The scheme was delivered without a single hour of time lost to accidents.
Unusually for the construction industry, Tony lives just two miles down the road. “Normally”, he says, “we’d work miles away from where we live, so it was lovely to be within walking distance, even if the local roads are not ones you’d choose to walk on. That gives you some additional quality of life.”
The irony is that it was hard to extract him from a job he absolutely loved doing.
“I could not have had a more interesting client to work for. Like many people, I’m passionate about cars. Tony Best is a British success story, an industrial pioneer who started in his own garage, and I was fascinated by his processes.
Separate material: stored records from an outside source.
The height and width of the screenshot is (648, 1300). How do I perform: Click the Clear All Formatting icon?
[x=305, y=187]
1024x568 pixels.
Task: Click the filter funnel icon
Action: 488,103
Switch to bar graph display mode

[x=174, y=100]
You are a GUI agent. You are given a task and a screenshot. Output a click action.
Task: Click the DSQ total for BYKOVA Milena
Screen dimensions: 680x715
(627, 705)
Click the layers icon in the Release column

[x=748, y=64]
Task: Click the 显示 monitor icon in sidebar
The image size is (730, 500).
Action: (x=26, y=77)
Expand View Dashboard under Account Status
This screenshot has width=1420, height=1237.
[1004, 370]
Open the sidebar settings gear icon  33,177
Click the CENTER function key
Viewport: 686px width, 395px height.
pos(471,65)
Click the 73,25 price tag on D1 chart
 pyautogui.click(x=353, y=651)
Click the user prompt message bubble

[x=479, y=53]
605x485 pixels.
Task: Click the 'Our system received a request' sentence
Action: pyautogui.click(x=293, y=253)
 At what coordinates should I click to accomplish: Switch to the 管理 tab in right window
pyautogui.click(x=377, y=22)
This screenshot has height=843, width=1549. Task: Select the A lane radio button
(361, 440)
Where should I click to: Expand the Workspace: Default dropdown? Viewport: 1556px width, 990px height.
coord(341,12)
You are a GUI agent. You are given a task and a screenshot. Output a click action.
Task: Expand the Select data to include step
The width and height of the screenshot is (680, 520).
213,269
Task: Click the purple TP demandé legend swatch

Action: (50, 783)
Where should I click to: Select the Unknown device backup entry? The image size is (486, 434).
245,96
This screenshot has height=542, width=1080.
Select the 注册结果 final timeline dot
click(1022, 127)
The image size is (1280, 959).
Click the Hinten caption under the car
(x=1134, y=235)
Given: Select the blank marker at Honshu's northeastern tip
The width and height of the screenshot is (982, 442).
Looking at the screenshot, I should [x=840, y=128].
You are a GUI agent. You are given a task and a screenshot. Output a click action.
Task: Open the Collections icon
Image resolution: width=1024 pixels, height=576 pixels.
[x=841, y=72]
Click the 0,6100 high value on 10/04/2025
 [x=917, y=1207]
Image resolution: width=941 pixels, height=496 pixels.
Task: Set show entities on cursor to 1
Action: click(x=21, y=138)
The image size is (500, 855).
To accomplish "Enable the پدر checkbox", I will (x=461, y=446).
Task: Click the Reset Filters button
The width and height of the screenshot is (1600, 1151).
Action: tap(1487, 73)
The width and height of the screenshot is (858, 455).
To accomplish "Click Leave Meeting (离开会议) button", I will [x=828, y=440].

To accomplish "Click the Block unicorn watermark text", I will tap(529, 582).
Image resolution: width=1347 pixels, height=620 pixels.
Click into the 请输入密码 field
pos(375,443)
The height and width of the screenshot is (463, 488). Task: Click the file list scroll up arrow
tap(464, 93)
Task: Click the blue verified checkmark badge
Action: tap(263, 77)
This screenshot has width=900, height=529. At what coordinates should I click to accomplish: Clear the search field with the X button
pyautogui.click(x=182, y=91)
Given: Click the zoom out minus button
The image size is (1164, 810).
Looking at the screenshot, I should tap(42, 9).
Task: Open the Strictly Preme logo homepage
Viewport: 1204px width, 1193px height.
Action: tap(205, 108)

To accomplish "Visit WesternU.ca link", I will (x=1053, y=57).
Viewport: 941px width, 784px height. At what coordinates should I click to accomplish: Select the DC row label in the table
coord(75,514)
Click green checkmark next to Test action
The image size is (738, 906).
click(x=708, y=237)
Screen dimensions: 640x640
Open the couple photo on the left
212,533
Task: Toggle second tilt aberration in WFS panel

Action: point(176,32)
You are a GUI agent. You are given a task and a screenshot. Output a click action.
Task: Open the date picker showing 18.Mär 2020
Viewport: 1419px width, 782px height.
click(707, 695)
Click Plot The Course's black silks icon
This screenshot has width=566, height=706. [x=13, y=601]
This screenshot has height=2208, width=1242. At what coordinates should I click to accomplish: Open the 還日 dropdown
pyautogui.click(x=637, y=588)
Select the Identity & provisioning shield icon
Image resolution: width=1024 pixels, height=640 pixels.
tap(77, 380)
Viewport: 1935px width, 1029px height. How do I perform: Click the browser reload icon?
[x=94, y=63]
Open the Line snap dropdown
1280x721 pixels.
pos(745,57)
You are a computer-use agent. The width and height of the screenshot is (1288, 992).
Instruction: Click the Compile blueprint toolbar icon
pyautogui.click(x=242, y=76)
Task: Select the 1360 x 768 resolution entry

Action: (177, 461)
The job had its challenges – working with sensitively calibrated equipment and analysing the design to control frequencies and vibrations for example – but I loved every moment.”
BAM used a highly sophisticated collaborative technology called BIM to create the new facilities, and, says Tony; “We now manage the facilities in the building for AB Dynamics, using the data model we set up during its construction, which is very valuable for its efficient performance.”
The AB Dynamics scheme is not Tony’s only contribution to Wiltshire’s built environment.
He worked on Bath’s Empire Hotel twenty years ago, a job which brought him up from his native Cornwall, initially in Melksham, but then to Holt, and that saw him remain ever since.
“After the hotel, I found BAM, and built the Bath Tramshed building and settled in the county.”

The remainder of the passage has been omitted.